[Exercise aim] All lines in the data bearing the string "COVID" should be identified and copied.

** Opening Exercise materials block **

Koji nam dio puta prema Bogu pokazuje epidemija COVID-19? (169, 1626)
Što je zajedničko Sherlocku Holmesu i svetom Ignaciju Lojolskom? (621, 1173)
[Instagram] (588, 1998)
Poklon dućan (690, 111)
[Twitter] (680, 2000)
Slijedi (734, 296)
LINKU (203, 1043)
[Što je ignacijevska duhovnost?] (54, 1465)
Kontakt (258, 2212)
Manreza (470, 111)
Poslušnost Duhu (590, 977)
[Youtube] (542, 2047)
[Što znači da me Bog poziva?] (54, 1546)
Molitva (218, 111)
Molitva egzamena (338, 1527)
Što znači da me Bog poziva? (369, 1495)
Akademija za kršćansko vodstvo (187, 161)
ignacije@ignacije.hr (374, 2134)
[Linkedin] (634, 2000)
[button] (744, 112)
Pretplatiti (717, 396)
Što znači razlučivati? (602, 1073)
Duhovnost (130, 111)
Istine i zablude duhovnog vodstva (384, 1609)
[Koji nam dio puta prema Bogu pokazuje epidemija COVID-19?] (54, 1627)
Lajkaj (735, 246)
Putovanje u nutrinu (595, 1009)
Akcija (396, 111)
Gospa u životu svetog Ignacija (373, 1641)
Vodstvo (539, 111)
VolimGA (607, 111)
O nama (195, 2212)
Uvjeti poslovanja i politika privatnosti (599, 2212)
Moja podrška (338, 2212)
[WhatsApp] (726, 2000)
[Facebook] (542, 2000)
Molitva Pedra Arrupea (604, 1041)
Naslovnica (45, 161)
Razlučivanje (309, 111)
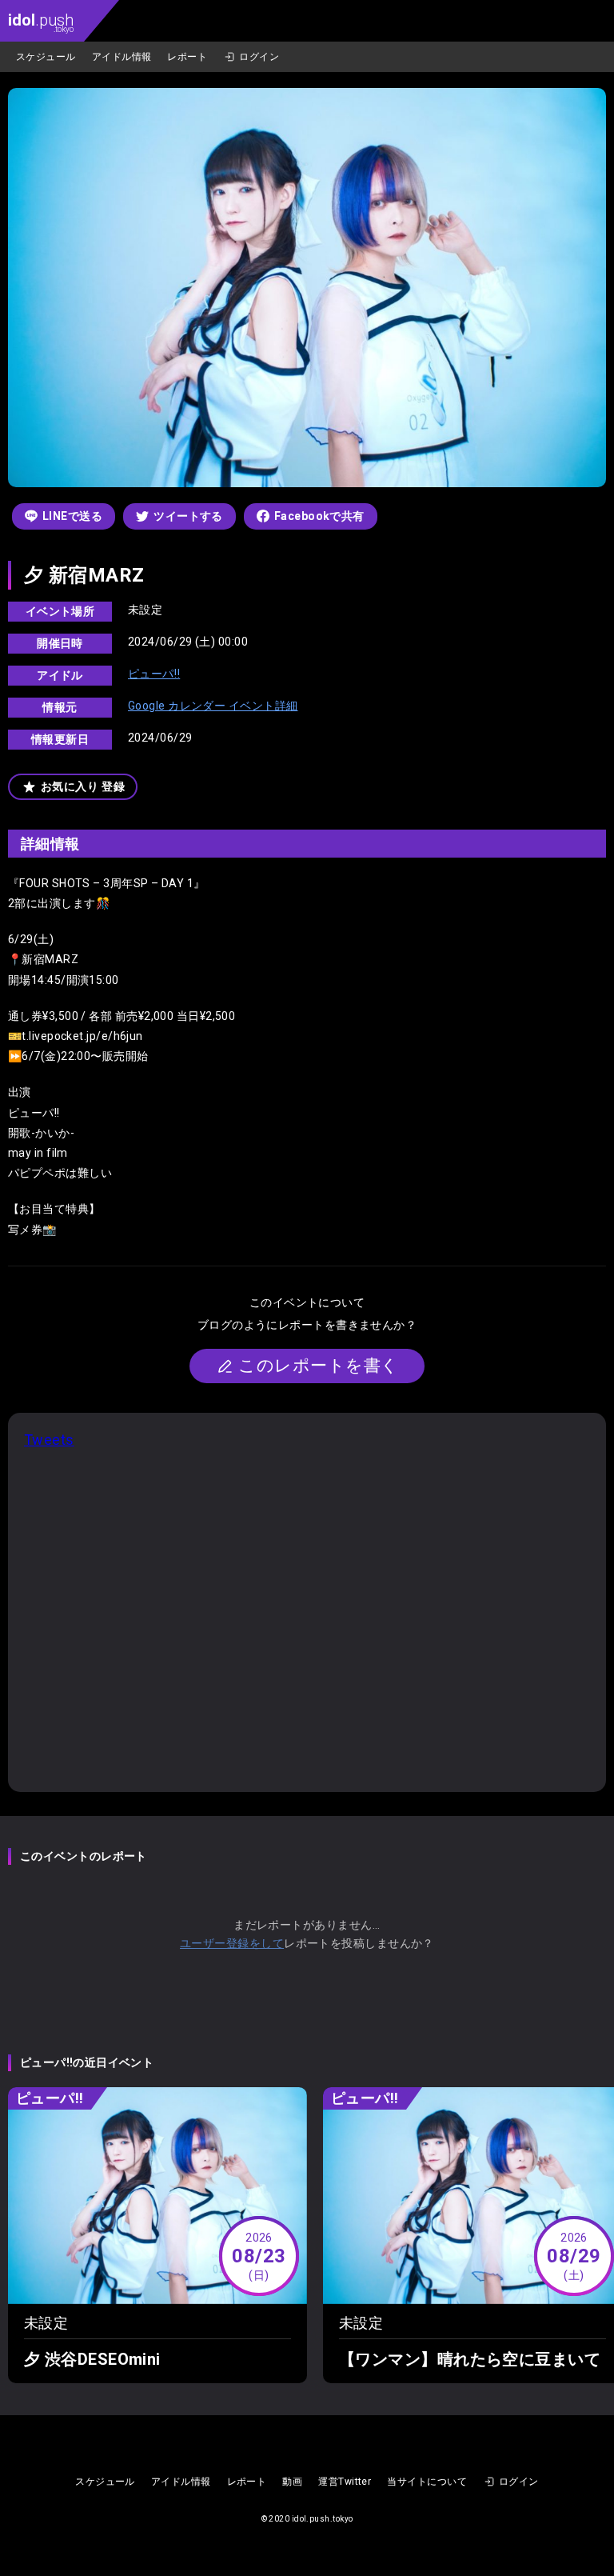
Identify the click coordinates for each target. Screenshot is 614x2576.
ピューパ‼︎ (154, 673)
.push (41, 22)
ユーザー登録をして (232, 1943)
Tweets (49, 1439)
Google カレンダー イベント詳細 (213, 705)
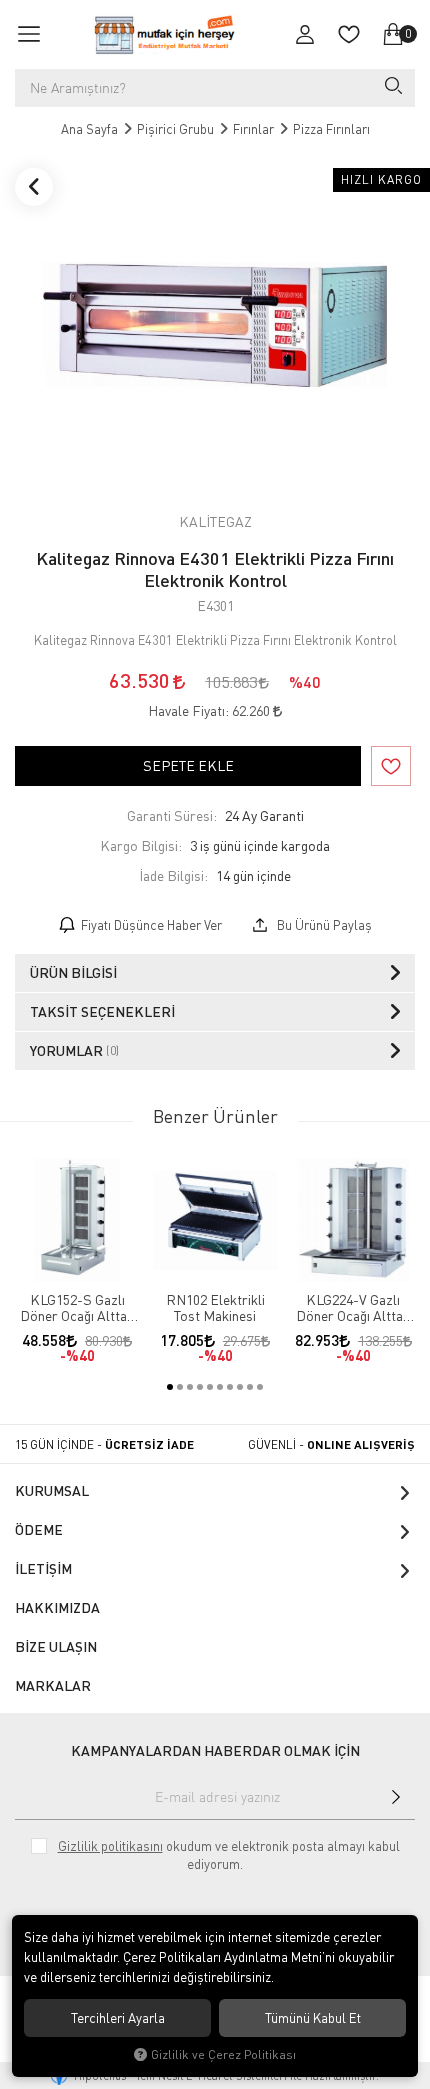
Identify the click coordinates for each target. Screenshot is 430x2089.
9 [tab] (250, 1387)
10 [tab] (260, 1387)
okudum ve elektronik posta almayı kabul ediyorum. (229, 1855)
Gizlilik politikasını (110, 1846)
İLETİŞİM (43, 1568)
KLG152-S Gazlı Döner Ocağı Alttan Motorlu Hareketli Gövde (77, 1308)
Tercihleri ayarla (118, 2018)
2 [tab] (180, 1387)
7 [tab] (230, 1387)
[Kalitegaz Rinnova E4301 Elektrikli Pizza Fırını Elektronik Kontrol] (215, 325)
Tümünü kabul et (313, 2018)
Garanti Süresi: (172, 815)
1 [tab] (170, 1387)
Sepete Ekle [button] (188, 765)
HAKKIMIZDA (57, 1607)
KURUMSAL (52, 1490)
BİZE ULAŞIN (56, 1646)
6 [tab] (220, 1387)
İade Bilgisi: (173, 875)
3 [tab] (190, 1387)
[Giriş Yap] (305, 34)
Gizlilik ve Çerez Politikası (223, 2054)
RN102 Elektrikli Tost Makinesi (215, 1308)
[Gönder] (396, 1797)
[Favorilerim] (349, 34)
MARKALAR (53, 1685)
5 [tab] (210, 1387)
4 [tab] (200, 1387)
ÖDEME (39, 1529)
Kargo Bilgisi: (141, 845)
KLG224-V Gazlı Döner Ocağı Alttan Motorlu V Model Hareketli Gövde (353, 1308)
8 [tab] (240, 1387)
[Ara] (392, 88)
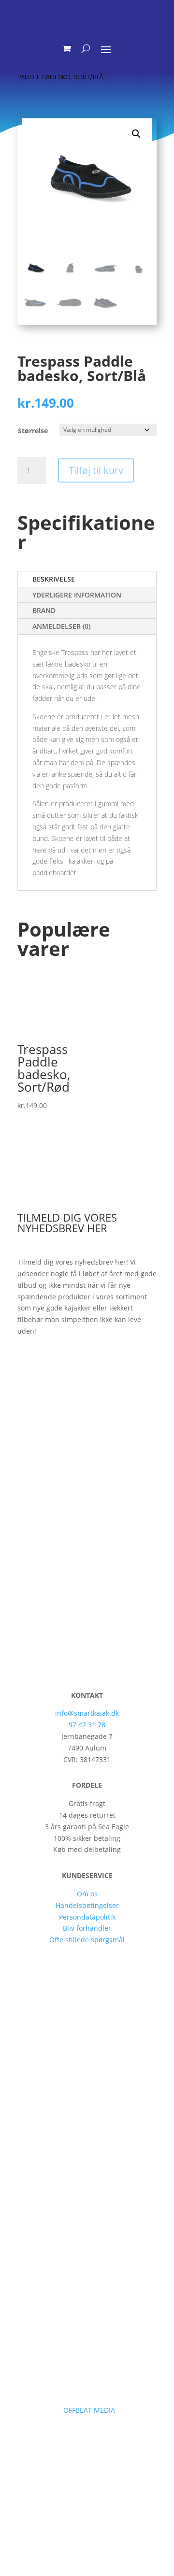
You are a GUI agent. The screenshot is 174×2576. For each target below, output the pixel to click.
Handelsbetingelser (87, 1905)
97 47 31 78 (87, 1724)
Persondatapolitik (87, 1916)
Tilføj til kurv (96, 470)
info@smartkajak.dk (87, 1713)
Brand (44, 610)
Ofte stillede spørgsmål (87, 1939)
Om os (87, 1893)
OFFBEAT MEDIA (90, 2410)
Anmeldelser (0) (61, 626)
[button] (136, 133)
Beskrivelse (53, 579)
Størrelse (33, 430)
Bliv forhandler (87, 1928)
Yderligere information (76, 594)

** Closing Exercise materials block **

[Result of this exercise]
Koji nam dio puta prema Bogu pokazuje epidemija COVID-19? (169, 1626)
[Koji nam dio puta prema Bogu pokazuje epidemija COVID-19?] (54, 1627)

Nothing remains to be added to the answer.